At 52 800 square km, Central Kalahari Game Reserve, referred to as CKGR, is the second largest game reserve in the world. Larger than Lesotho and Swaziland combined.
A desert in name, the CKGR supports diverse habitats - from salt pan to savannah. The land is home to at least 64 species of mammals and 250 types of birds.
Meandering through these great open spaces are four fossil river valleys - the most famous being Deception.
Countless pans and dunes are concentrated in the northern third of the Reserve.
The roads around Deception are in excellent condition, but could become slippery during the wet season and 4 wheel drive might be necessary.
It is here in Deception Valley where Mark and Delia Owen researched the brown hyena for 7 years. Their book "Cry of the Kalahari" makes excellent reading.
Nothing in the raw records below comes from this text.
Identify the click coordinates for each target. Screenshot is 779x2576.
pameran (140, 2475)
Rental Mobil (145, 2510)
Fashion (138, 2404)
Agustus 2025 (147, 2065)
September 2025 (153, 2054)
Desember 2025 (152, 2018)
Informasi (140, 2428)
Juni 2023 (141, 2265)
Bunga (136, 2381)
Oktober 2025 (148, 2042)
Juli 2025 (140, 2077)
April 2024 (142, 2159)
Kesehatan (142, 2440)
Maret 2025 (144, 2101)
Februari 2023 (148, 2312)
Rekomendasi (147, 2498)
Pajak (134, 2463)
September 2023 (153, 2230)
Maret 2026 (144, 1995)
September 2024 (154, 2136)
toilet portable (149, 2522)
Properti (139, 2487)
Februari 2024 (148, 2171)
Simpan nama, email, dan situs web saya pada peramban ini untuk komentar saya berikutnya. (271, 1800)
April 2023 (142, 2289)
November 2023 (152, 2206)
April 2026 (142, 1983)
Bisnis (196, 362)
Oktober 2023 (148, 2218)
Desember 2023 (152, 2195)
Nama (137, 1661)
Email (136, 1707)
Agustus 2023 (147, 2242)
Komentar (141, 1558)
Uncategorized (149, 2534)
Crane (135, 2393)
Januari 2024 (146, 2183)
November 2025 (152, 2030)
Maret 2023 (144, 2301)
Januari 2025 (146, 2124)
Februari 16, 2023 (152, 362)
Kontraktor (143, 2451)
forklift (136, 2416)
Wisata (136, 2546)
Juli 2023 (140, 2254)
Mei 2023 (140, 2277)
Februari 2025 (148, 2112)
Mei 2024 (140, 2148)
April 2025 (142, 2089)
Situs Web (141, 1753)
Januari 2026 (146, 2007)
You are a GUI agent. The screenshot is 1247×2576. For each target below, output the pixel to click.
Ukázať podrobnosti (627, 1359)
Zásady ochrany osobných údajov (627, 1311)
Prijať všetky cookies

The valley is scattered with islands of trees. Here on one of these islands, the Owens have put up camp.
The world-renowned San people have lived in this area for perhaps 30 000 years.
Originally the reserve was set up in 1961 to protect the natural resources on which the San Hunter-gatherer-lifestyle depended.
As there is little or no surface water, the game rely on artificial water holes scattered through the park.
Other than Deception, these water holes offer good game viewing like those at Sundays Pan and Letiahau.
After good rains, the harsh landscape is transferred into a green haven for thousands of springbok, gemsbok and wildebeest.
Giraffe, cheetah, hyena, jackal and lion also roam the valley.